Ex-député du Parti socialiste, Nicolas Bays a travaillé à partir de 2020 pour le ministère de l’Industrie, en tant que conseiller politique puis chef de cabinet d’Agnès Pannier-Runacher, sans signaler le lien immobilier qui l’unissait à Olivier Dassault, avec lequel il affichait des liens amiaux dans diverses publications Twitter — effacées depuis. Tous deux ont été par exemple vice-présidents du groupe d’amitié France-Qatar à l’Assemblée.

« Etant titulaire d’un bail classique, payant régulièrement mon loyer, et cette situation n’étant pas mentionnée dans le guide HATVP, il ne m’a pas semblé nécessaire de la déclarer », justifie Nicolas Bays. Ce dernier affirme par ailleurs avoir « engagé des démarches auprès de cette SCI pour faire l’acquisition de ce bien », précisant qu’une « expertise indépendante pour en fixer la valeur au prix du marché a été finalisée par le notaire qui gère la succession [d’Olivier Dassault] en juin 2022 » — une procédure courante dans le cadre d’une succession.

Aussi contactée, la famille d’Olivier Dassault n’a pas encore réagi.

Risque de conflit d’intérêts

Pour prévenir les risques de conflits d’intérêts, 17 000 responsables publics sont tenus depuis cinq ans de déclarer auprès de la Haute autorité pour la transparence de la vie publique (HATVP) leur situation patrimoniale au début et à la fin de leur mandat, c ‘est-à-dire les biens immobiliers, dettes et valeurs mobilières (assurances-vie, véhicules et comptes bancaires). Ils doivent aussi déclarer leurs intérêts, c’est-à-dire leur activité professionnelle, celle de leur conjoint, ainsi que les actions détenues dans des sociétés ou des actions bénévoles auprès d’associations.

Le ministre comme son chef de cabinet n’était donc tenu de déclarer ses liens avec la famille Dassault, hors du champ des règles actuelles.

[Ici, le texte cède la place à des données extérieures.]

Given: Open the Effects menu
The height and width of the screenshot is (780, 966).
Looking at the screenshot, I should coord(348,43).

Béatrice Guillemont, directrice générale d’Anticor, relève néanmoins que le conflit d’intérêts est qualifié, selon la loi, par « toute situation d’interférence entre un intérêt public et des intérêts publics ou privés qui est de nature à influencer ou à paraître » influencer l’exercice indépendant, impartial et objectif d’une fonction ».

Pour la juriste, la question se pose de savoir pourquoi Nicolas Bays n’a pas jugé nécessaire de signaler à sa supérieure, alors ministre de l’Industrie et compagnie, qu’ils étaient domiciliés dans une maison appartenant à l’un des plus gros industriels français.

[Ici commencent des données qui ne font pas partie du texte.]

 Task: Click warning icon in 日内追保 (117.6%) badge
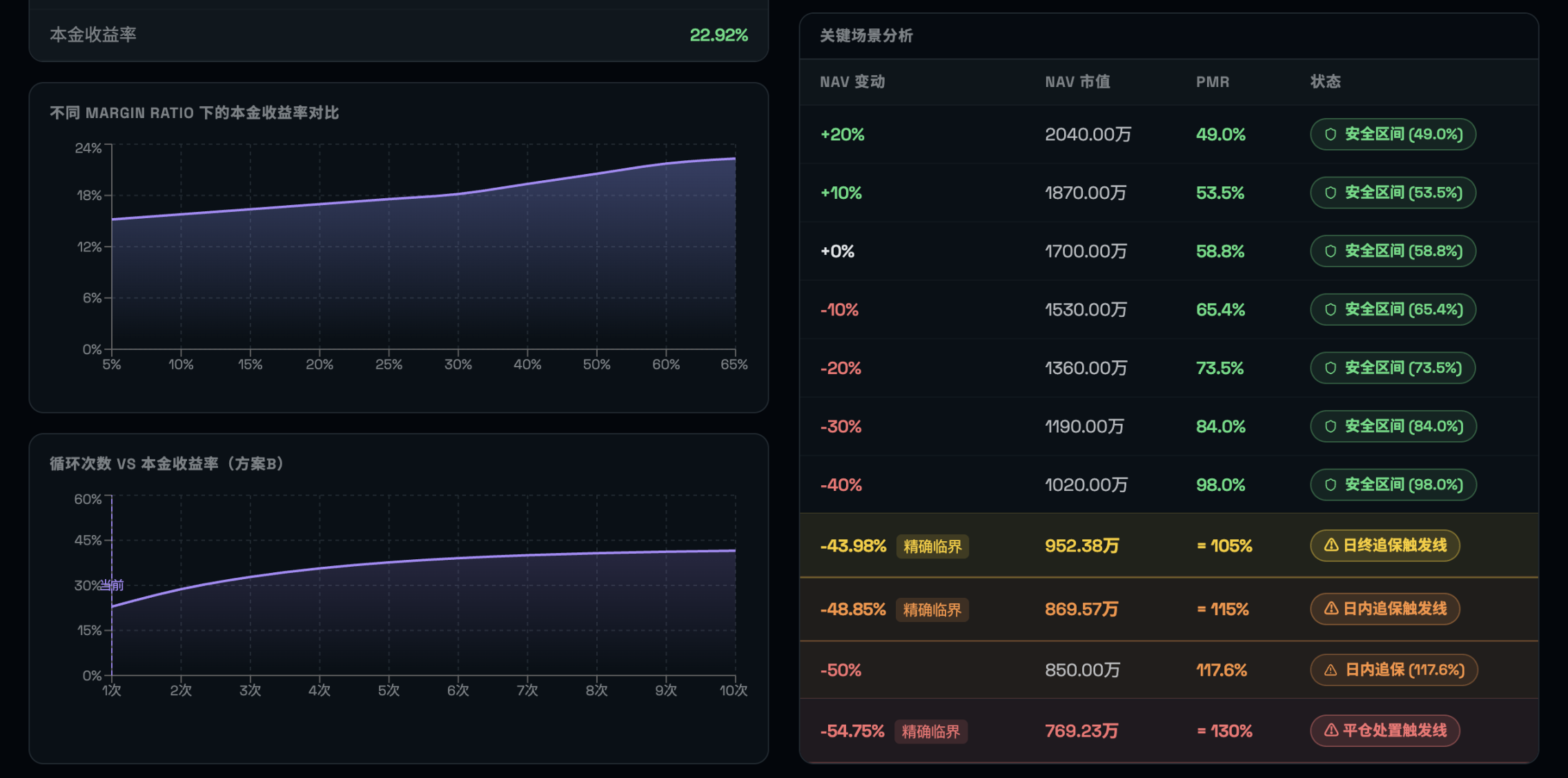(1331, 670)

« On ne doit pas attendre que ça tombe sous le coup de la loi relative à la transparence de la vie publique pour déclarer un certain nombre d’intérêts ou d’activités, sinon on est seulement légal », ajoute Béatrice Guillemont. « Démontrer son attachement à l’éthique dans la vie publique n’est pas quelque chose de passif mais d’actif, ça consiste à sans cesse réinterroger ses choix et actions et par retour réflexif, faire correspondre cela au respect des exigences de probité. ”

L’affaire souligne la zone grise que constituent certains privilèges, parfois indirects, entre responsables politiques et acteurs économiques de premier plan directement concernés par leurs décisions.

Au-delà des obligations légales, « l’exercice de la déclaration d’intérêt doit être l’occasion de s’interroger », aussi bien pour un ministre que pour ses conseillers, plaide Jean-François Kerléo, de l’Observatoire de l « Éthique publique. Il regrette aussi le manque de moyens de la HATVP, qui doit se contenter de vérifier les faits rapportés sans vraies possibilités de recherche.

« Il y a une urgence à mettre en place un déontologue du gouvernement », suggère pour sa part Patrick Lefas, président de Transparency International France, qui estime qu’une telle fonction devrait même accompagner les ministres sur ces questions. Lefas déplore toutefois la « légèreté » récurrente avec laquelle ces questions sont prises par les membres du gouvernement.

Paul de Villepin a pensé à l’enquête pour cet article.

Cet article fait partie de POLITICO Pro.